„Łowcy skór” – taki tytuł nosił opublikowany w 2002 roku reportaż w „Gazecie Wyborczej”. Zaczęło się od próby zbadania zależności między środowiskiem przedsiębiorców pogrzebowych a pracownikami pogotowia. Wszystko wskazywało na to, że na styku tych dwóch światów dochodzi do handlu informacjami o zgonach. Dziennikarze, którzy zajęli się opisaniem sprawy, Tomasz Patora i Marcin Stelmasiak, odkryli, że prawda jest dużo bardziej przerażająca.
Początkowo w zamian za informacje o zmarłych pacjentach, domy pogrzebowe oferowały lekarzom i sanitariuszom łapówki. Na tym właśnie polegał handel „skórami”. Z biegiem lat ten niepokojący mechanizm uległ jeszcze większemu wypaczeniu. Okazało się, że aby zwiększyć liczbę „skór” pracownicy pogotowia najprawdopodobniej uśmiercali swoich pacjentów, wykorzystując do tego między innymi Pavulon.
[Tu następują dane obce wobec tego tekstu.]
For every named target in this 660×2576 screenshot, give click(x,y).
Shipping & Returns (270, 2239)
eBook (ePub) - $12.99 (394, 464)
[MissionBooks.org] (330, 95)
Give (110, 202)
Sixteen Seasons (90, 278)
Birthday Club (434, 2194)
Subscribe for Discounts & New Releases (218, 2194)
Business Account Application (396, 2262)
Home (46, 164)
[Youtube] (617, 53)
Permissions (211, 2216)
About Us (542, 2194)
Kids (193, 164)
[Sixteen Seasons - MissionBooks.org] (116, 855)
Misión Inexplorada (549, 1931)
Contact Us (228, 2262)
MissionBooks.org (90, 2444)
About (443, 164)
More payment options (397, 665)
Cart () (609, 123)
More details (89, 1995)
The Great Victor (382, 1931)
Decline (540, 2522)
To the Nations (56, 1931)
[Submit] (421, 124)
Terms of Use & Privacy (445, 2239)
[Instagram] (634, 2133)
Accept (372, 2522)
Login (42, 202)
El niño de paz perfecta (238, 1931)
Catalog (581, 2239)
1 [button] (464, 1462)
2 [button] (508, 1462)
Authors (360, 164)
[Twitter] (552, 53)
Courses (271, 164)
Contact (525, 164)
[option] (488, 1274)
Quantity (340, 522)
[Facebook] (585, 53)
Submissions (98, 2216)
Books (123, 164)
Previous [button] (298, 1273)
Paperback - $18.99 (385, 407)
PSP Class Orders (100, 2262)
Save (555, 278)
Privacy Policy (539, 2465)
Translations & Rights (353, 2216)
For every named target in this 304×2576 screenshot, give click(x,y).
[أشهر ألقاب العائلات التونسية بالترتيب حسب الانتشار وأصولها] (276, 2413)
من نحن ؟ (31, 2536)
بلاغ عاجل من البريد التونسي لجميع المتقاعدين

Podanie tego zwiotczającego mięśnie leku powodowało powolną śmierć, przy zachowaniu pełnej świadomości ofiar.
Serial "Łowcy skór". Zwiastun przyprawia o dreszcze
Twórcy serialu „Łowcy skór” wracają do uczestników tamtych wydarzeń: pracowników zakładów pogrzebowych, lekarzy, prokuratorów, policjantów oraz rodzin ofiar. Pokazują, jak działał mechanizm zbrodni, wskazują, kto stał za systemowym uśmiercaniem pacjentów i dlaczego wielu sprawcom tamtych przestępstw udało się uniknąć sprawiedliwości. Czy była to zbrodnia doskonała? Dlaczego właściciele zakładów pogrzebowych nie odpowiedzieli za swoje czyny, chociaż dzisiaj sami przyznają: „to my stworzyliśmy tę fabrykę śmierci”?
– Są historie, o których świat powinien się dowiedzieć oraz takie, które trzeba przypomnieć i opowiedzieć na nowo. Serial „Łowcy skór” jest przykładem na to, że platforma Max to miejsce dla takich właśnie historii i bohaterów – mówi Dorota Eberhardt, dyrektorka programowa platformy Max.
Premiera pierwszych dwóch odcinków już 30 października w serwisie Max. Kolejne dwa zostaną udostępnione 6 listopada.
Czytaj też:
10 seriali, które pobiły rekordy oglądalności – lista pełna niespodzianekCzytaj też:
Ponad 10 mln widzów w 11 dni. Nowy serial Max jest porównywany do „Rodziny Soprano”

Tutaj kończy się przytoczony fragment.